TASK DIRECTIONS - From the first entry to the last, copy each one exactly.

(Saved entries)
=======

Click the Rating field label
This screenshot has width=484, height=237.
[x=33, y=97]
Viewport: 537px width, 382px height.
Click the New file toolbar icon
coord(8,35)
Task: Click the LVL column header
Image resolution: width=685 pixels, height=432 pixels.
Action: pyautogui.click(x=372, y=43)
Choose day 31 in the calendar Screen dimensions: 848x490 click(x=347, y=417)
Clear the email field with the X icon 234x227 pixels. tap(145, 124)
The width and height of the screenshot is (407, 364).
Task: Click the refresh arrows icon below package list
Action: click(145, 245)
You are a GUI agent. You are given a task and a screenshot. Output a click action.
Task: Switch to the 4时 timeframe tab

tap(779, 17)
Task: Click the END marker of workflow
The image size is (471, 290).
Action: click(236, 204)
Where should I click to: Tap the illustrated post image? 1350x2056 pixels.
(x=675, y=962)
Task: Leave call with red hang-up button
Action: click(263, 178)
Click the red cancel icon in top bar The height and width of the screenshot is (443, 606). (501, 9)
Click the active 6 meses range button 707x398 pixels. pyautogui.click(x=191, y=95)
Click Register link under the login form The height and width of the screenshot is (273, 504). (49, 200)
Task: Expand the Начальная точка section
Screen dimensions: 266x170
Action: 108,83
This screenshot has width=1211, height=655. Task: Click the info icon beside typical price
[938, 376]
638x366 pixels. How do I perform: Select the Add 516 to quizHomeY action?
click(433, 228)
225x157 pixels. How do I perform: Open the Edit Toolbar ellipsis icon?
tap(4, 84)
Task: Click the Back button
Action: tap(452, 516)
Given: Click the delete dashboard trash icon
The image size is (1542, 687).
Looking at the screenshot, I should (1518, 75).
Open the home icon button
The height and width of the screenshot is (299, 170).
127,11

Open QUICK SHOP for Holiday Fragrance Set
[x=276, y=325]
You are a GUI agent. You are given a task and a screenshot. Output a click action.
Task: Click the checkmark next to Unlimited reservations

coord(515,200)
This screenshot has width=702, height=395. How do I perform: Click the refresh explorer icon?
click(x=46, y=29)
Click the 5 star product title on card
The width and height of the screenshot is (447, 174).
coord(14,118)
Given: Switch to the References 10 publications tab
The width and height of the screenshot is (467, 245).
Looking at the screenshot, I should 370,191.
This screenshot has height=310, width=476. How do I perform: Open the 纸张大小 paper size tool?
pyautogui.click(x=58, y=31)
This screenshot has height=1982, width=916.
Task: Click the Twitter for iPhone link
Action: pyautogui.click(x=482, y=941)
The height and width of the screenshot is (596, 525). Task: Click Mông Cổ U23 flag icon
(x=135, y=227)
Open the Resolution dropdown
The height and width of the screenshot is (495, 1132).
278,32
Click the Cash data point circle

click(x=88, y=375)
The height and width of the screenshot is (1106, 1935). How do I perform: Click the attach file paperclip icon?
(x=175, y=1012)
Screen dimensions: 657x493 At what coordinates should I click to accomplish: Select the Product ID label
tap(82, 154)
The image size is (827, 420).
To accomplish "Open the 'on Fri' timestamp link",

=======

EXERCISE SOLUTION -
Click the Rating field label
This screenshot has width=484, height=237.
[x=33, y=97]
Viewport: 537px width, 382px height.
Click the New file toolbar icon
coord(8,35)
Task: Click the LVL column header
Image resolution: width=685 pixels, height=432 pixels.
Action: pyautogui.click(x=372, y=43)
Choose day 31 in the calendar Screen dimensions: 848x490 click(x=347, y=417)
Clear the email field with the X icon 234x227 pixels. tap(145, 124)
The width and height of the screenshot is (407, 364).
Task: Click the refresh arrows icon below package list
Action: click(145, 245)
You are a GUI agent. You are given a task and a screenshot. Output a click action.
Task: Switch to the 4时 timeframe tab

tap(779, 17)
Task: Click the END marker of workflow
The image size is (471, 290).
Action: click(236, 204)
Where should I click to: Tap the illustrated post image? 1350x2056 pixels.
(x=675, y=962)
Task: Leave call with red hang-up button
Action: click(263, 178)
Click the red cancel icon in top bar The height and width of the screenshot is (443, 606). (501, 9)
Click the active 6 meses range button 707x398 pixels. pyautogui.click(x=191, y=95)
Click Register link under the login form The height and width of the screenshot is (273, 504). (49, 200)
Task: Expand the Начальная точка section
Screen dimensions: 266x170
Action: 108,83
This screenshot has width=1211, height=655. Task: Click the info icon beside typical price
[938, 376]
638x366 pixels. How do I perform: Select the Add 516 to quizHomeY action?
click(433, 228)
225x157 pixels. How do I perform: Open the Edit Toolbar ellipsis icon?
tap(4, 84)
Task: Click the Back button
Action: tap(452, 516)
Given: Click the delete dashboard trash icon
The image size is (1542, 687).
Looking at the screenshot, I should (1518, 75).
Open the home icon button
The height and width of the screenshot is (299, 170).
127,11

Open QUICK SHOP for Holiday Fragrance Set
[x=276, y=325]
You are a GUI agent. You are given a task and a screenshot. Output a click action.
Task: Click the checkmark next to Unlimited reservations

coord(515,200)
This screenshot has width=702, height=395. How do I perform: Click the refresh explorer icon?
click(x=46, y=29)
Click the 5 star product title on card
The width and height of the screenshot is (447, 174).
coord(14,118)
Given: Switch to the References 10 publications tab
The width and height of the screenshot is (467, 245).
Looking at the screenshot, I should 370,191.
This screenshot has height=310, width=476. How do I perform: Open the 纸张大小 paper size tool?
pyautogui.click(x=58, y=31)
This screenshot has height=1982, width=916.
Task: Click the Twitter for iPhone link
Action: pyautogui.click(x=482, y=941)
The height and width of the screenshot is (596, 525). Task: Click Mông Cổ U23 flag icon
(x=135, y=227)
Open the Resolution dropdown
The height and width of the screenshot is (495, 1132).
278,32
Click the Cash data point circle

click(x=88, y=375)
The height and width of the screenshot is (1106, 1935). How do I perform: Click the attach file paperclip icon?
(x=175, y=1012)
Screen dimensions: 657x493 At what coordinates should I click to accomplish: Select the Product ID label
tap(82, 154)
The image size is (827, 420).
To accomplish "Open the 'on Fri' timestamp link",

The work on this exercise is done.